White Power Hand Signal Used During Army-Navy Game – West Point, Annapolis Investigating – Jim Heath TV

Questions erupted during the Army-Navy game in Philadelphia when students appeared to make the White Power hand symbol during a pregame broadcast.

Spokespersons from the U.S. Military Academy and the U.S. Naval Academy told reporters late today they have been made aware of the issue which blossomed on social media as the game wore on and the schools are looking into it.

A spokesperson for West Point said the academy was investigating and did not know the Cadets intent.

ESPNs Rece Davis was doing a standup segment at Lincoln Financial Field at the 120th meeting of the service academies when a Cadet held up a flag that said Go Army Beat Navy and began laughing.

Someone on the Midshipmen side who was out of the frame then appeared to make the one-handed symbol, and did it until someone wearing a glove tapped them on the hand.

Then a gloved hand appeared in the frame on the Cadet side with the upside-down OK symbol, and finally a Cadet appeared to make the symbol next to Davis head.

The Anti-Defamation League in September added the OK symbol as a gesture of hate.
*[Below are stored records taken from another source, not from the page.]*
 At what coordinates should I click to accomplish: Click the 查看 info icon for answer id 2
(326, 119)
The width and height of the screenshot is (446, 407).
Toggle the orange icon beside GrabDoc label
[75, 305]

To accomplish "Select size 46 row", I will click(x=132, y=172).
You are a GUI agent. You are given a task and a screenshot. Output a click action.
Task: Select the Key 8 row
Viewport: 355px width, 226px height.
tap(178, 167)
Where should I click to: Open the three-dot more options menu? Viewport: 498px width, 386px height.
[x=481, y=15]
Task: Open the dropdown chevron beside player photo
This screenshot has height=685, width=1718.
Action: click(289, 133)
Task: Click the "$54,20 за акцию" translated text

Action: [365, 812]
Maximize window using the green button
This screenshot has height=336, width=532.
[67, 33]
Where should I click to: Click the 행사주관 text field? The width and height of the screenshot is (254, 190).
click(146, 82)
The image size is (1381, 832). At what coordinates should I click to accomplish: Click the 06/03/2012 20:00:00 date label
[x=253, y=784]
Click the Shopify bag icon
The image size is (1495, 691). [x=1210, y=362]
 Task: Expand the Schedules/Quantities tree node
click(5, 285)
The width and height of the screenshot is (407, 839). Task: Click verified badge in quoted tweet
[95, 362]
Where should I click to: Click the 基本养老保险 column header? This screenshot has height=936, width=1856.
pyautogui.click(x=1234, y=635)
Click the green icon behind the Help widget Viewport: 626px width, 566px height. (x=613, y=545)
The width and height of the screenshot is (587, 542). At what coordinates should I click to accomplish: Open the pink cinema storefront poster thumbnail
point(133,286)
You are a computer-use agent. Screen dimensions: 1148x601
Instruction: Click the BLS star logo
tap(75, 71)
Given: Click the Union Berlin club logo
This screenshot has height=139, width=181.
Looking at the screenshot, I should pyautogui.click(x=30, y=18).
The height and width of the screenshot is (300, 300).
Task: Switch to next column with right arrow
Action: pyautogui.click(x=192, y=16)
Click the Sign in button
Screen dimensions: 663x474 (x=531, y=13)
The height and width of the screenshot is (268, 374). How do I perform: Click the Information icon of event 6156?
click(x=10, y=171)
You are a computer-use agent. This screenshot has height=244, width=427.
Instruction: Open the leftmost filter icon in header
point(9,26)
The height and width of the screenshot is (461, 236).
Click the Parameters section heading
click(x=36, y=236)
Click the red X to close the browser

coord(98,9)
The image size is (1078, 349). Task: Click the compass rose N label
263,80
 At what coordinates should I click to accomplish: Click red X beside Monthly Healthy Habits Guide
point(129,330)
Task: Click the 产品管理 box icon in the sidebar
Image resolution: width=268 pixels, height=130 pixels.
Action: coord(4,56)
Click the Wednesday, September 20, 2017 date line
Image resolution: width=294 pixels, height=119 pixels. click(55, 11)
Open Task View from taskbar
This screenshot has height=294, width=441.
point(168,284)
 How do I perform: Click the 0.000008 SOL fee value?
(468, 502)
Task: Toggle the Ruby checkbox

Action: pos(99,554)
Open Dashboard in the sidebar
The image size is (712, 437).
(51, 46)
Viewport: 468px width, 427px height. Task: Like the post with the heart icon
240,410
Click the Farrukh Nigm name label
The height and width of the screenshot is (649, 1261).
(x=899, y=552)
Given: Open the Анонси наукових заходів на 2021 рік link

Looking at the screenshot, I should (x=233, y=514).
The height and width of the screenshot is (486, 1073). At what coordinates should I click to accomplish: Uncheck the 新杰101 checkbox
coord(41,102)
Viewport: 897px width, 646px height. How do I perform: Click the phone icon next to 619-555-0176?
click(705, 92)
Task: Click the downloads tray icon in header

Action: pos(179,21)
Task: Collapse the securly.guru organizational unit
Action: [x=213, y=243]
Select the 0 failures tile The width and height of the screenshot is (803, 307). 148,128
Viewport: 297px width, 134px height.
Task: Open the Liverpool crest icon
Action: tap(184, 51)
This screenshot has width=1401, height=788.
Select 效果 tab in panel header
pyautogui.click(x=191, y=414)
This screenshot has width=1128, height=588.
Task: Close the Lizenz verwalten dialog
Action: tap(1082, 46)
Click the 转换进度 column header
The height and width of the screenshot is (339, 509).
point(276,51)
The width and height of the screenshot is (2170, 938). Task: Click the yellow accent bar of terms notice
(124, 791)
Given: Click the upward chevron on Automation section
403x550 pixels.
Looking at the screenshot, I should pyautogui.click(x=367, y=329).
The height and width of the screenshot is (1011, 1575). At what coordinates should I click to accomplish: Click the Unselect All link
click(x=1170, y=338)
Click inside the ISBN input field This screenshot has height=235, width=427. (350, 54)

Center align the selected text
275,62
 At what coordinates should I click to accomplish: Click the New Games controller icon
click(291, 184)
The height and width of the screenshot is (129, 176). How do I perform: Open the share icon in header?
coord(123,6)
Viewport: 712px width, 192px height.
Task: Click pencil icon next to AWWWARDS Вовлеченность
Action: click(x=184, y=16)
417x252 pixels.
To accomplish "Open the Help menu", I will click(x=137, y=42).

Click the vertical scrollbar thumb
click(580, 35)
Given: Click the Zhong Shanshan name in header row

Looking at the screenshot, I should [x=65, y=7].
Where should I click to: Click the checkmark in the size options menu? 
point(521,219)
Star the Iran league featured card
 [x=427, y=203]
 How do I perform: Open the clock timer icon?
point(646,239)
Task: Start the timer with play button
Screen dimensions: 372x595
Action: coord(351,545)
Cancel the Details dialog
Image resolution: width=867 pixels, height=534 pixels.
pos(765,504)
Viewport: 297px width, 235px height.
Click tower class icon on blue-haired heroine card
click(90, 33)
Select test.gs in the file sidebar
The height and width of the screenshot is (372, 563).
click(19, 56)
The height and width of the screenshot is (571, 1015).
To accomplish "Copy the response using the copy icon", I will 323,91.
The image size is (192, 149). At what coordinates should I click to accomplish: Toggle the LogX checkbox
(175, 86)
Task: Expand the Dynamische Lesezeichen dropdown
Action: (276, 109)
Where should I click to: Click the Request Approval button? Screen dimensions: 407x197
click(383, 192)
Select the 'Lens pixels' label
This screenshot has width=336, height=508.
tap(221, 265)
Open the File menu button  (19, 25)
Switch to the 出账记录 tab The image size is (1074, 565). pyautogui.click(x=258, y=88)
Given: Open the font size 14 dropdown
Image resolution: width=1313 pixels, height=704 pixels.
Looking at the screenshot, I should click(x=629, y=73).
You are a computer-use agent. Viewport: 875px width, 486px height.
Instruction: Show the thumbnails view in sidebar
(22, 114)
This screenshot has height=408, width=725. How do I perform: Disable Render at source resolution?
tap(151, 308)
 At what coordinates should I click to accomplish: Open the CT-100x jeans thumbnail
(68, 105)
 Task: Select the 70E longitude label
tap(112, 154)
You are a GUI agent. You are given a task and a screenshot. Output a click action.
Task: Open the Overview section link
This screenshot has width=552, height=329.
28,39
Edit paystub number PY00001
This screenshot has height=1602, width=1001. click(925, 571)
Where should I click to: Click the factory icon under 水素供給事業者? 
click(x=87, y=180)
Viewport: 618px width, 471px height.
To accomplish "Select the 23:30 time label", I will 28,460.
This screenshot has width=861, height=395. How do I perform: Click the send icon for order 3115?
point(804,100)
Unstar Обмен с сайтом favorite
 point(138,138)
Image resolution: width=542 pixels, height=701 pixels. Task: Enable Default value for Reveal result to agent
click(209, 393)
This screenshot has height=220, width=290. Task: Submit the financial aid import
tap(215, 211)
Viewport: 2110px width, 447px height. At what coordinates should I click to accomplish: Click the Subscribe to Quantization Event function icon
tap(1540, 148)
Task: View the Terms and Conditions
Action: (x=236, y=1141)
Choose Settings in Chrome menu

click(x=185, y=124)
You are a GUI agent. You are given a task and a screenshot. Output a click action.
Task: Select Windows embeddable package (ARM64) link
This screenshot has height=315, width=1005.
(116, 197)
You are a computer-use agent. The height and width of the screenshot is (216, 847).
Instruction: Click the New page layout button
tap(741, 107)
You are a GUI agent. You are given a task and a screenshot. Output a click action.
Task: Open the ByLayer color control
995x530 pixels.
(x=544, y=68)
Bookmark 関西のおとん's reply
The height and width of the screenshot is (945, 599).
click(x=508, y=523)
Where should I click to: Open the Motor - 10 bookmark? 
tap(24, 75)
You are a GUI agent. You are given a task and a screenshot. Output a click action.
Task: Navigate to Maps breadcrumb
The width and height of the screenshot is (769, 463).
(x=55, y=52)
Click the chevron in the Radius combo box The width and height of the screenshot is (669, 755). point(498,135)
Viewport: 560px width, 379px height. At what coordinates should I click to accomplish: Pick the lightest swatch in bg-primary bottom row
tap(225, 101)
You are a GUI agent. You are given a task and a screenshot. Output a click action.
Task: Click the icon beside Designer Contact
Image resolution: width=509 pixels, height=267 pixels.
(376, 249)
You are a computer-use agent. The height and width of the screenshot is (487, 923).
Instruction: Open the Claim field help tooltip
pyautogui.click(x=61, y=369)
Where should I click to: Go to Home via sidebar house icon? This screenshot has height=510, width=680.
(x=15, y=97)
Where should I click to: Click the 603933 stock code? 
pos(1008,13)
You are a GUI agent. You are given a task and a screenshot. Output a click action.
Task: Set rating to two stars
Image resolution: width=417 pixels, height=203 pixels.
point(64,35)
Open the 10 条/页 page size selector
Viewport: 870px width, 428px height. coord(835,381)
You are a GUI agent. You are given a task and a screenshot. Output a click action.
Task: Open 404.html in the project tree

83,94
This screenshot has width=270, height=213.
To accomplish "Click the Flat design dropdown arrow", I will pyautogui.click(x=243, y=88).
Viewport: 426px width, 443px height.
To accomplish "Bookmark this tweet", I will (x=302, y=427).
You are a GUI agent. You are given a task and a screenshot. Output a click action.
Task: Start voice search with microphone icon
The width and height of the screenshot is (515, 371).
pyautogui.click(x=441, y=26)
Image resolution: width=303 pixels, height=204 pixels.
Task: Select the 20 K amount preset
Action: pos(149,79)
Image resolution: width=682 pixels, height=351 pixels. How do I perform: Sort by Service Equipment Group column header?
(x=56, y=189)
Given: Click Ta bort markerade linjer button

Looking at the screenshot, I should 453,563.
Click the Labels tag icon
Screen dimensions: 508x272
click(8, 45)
Last year, a Coast Member member was suspended after using the white power sign during a live television report.

The OK signal is tied to an alt-right meme of the cartoon Pepe the Frog holding his hand up making the gesture.

The cartoon frog was adopted by white supremacists.

In October, Universal Studios Resort fired an actor dressed as a Despicable Me character after the person was accused of using the symbol.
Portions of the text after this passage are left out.